-- Start of Extracted text --

Clark went out to the fields where the parts had been found and used the services of Laura Levy with her laser transit to assign an exact location to each part. Then he returned to the conference room and again sat at his table spread with papers to solve trajectory analysis equations. It was pretty straightforward for someone versed in mathematics and ballistics. Gravity was trying to pull the piece down. The speed of the airplane imparted momentum to the piece, pushing it forward as it was released in the explosion. The pressure of the air against the piece, known as drag, acted to slow its forward motion as it accelerated downward. “And you just keep making repetitive calculations at various time increments,” Clark said. As gravity accelerated the piece toward the ground, the drag increased, thereby reducing its acceleration. Within a few seconds of free fall, the weight of the piece would come into equilibrium with the drag, and the speed at which it was falling would stabilize and remain constant for the rest of the trip to the ground. Once drag had stopped the forward momentum, the piece would drop more or less straight down, except for the motion of drifting with the wind.

“What we’ve found over the years,” Clark said, “is that it’s best to put everything together that you think you know, do your calculations, and find that spot. You can walk right out and put your foot down right on that spot, and then start expanding your search from that point.”

At the time of the explosion, the plane had been moving eastward at a groundspeed of 560 miles an hour. If the plane had dropped a bomb, it would have been easy to calculate where it fell using the speed of the plane and the speed of the wind. But this was more complicated. As the fan disk broke apart and came out of the engine, the pieces could have gone in almost any direction at speeds of almost four hundred miles an hour. In addition, the plane’s forward velocity would have thrown the pieces toward the east.

Clark called his boss in Washington. Monty Montgomery also happened to be the chief of the Engineering Services Division of the NTSB and was an expert in computers and flight data recorders. “Monty,” Clark said, “wrote code for me when I arrived at the Board. He wrote the basic program for trajectory calculations and plotting in Fortran. I modified the basic programs for each accident, customized if you will. I would call him with my new estimates, and he would run the programs to get the trajectory calculations. He would call me with the numbers and I would plot them on a large area map—county crop maps.” Clark’s mapping of the debris that had already been collected matched the ballistic calculations. Those calculations showed where they would expect the missing parts, both light and heavy, to fall.

Another factor Clark had to consider was what might be called the Frisbee effect. Even if the disk still had blades or broken blades attached to it, and even if the disk was fractured and missing a large segment, it might fly, given the tremendous speed at which it was traveling. It might not fly elegantly, but if it produced even a small amount of lift in its spinning descent, it could, Clark calculated, travel more than three and a half miles off of a ballistic, bomblike trajectory during the seven-mile fall to the ground.

-- End of Extracted text --

_What to do_:
a - For each statement, say whether it agrees with the passage about Clark's trajectory calculations. Answer yes or no and quote the words from the passage that decide it.
(i) At the time of the explosion, the plane was moving westward.
(ii) Monty Montgomery wrote the basic program for trajectory calculations in Fortran.
(iii) Clark plotted the numbers he received on county crop maps.
b - Carry on the passage about Clark's trajectory calculations, starting after its last sentence.
The material that follows has no connection to the passage about Clark's trajectory calculations.

-- Start of Extracted material --

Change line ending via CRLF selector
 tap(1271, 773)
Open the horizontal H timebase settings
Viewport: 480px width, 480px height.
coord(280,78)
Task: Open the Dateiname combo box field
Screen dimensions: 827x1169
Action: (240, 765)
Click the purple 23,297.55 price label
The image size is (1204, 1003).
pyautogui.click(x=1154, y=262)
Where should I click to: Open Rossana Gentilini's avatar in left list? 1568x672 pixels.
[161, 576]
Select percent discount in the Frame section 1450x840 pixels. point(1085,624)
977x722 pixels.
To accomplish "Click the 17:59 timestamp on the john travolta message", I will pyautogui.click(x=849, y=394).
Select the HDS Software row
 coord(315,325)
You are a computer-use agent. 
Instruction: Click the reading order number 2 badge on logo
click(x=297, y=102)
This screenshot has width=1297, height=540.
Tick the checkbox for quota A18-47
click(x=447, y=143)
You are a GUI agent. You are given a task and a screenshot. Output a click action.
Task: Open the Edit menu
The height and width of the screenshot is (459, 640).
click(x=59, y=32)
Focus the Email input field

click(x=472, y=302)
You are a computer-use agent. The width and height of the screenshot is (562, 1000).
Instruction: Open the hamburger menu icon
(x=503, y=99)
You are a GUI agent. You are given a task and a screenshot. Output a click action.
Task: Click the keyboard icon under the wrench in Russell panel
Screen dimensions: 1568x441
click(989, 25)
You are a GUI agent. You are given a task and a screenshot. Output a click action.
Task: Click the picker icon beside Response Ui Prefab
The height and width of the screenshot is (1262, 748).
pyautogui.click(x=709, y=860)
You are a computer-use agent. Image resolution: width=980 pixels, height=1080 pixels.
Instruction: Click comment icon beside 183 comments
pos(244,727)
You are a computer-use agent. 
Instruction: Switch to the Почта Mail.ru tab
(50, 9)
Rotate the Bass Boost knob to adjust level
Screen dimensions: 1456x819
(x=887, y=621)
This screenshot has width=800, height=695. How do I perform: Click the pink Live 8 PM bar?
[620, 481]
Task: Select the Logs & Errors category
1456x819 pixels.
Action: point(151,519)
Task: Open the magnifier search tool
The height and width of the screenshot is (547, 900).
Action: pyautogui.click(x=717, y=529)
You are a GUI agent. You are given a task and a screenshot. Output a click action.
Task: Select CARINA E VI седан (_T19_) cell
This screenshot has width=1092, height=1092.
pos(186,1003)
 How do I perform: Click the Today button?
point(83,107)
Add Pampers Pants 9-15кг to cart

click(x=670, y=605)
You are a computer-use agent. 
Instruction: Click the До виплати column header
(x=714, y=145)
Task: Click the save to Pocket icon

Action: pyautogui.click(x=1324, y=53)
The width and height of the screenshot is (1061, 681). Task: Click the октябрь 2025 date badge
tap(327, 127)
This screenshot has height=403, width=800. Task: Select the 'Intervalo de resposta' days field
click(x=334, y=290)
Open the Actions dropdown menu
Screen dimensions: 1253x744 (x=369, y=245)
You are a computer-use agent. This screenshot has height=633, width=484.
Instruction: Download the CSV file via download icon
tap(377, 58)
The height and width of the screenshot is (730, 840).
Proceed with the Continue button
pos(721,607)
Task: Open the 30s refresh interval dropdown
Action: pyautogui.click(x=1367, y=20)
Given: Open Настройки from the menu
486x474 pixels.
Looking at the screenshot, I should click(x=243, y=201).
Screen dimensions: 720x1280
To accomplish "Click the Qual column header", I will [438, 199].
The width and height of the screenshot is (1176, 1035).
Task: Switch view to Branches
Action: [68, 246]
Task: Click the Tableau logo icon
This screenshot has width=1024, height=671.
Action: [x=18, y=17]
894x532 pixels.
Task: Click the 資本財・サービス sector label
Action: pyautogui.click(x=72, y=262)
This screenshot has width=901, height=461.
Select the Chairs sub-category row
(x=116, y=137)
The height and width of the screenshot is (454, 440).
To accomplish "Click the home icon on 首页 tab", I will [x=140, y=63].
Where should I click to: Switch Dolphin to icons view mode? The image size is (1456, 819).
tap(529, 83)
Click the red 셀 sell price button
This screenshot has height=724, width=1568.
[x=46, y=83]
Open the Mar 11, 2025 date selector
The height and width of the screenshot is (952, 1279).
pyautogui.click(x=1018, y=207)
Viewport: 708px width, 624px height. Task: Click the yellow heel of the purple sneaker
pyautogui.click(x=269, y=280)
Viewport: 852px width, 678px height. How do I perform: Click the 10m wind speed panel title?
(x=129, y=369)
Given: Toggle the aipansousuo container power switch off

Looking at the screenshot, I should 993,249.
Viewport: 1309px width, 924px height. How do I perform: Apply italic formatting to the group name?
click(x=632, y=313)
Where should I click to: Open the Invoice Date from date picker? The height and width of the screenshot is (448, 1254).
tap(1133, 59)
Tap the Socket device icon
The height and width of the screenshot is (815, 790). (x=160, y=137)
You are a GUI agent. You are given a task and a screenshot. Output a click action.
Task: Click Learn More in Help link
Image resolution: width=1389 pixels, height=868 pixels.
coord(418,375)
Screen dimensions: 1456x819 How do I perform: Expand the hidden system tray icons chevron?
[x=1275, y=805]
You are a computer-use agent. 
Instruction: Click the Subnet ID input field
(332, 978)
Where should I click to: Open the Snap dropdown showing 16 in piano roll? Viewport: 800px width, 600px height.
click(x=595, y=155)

-- End of Extracted material --

_Answer set_:
a -
(i) No: "the plane had been moving eastward at a groundspeed of 560 miles an hour."
(ii) Yes: "He wrote the basic program for trajectory calculations and plotting in Fortran."
(iii) Yes: "I would plot them on a large area map—county crop maps."

b -
Clark had other unknowns to ponder. How would such a titanium Frisbee, possibly weighing in the neighborhood of three hundred pounds, orient itself while falling? Would it approach the earth edge-on like a coin going into a slot? Would it dish out onto its flat side the way a space capsule enters the atmosphere? What happens if you drop a paper plate from a balcony? What if you sail it instead? “Is it flying pointed end first or flat side into the wind or whatever, and that changes your drag characteristics,” Clark said.

By the Friday after the crash, he said, “radar data started coming in, so that pinpointed us down pretty close to where the event occurred. Then I started getting [information] in from the flight data recorder, and with that I knew exactly at the moment when the engine blew, and then I could marry that up with the recorded radar data and get a very precise position over the ground where the engine let go.” The fan disk and other parts had separated in pieces large enough to reflect a radar signal, and Clark could see the parts coming off at thirty-seven thousand feet. If he had his scope set up for it, James Michael Rohde, the air traffic controller at Minneapolis Center in Farmington, Minnesota, might have seen the dark images fluttering down his screen beginning at thirteen seconds after 3:16 on that Wednesday afternoon.

Clark performed some calculations and called Monty Montgomery again to feed him the data. The computer run showed that parts of the fan disk had most likely fallen to earth in either section seven or section eight of Scott Township in Buena Vista County, roughly between Rembrandt and Truesdale, two towns with a combined population of 419 people at the time. The two sections of farmland were each a mile square, but taking other factors into account, such as the Frisbee effect, Clark set the boundaries of the area to be searched, including those two sections, at eighteen square miles. Although Clark would give it an honest try on more than one occasion in the coming weeks, not all the people in Scott Township could have searched an area that large. But Clark hoped to get lucky. On Saturday he recruited the Iowa Public Service Bell JetRanger helicopter. Guided by Clark’s calculations of the areas they needed to search, the pilot flew slowly back and forth about thirty feet above the ground. Clark stared down at the corn blowing this way and that in great sweeps of downwash from the rotors.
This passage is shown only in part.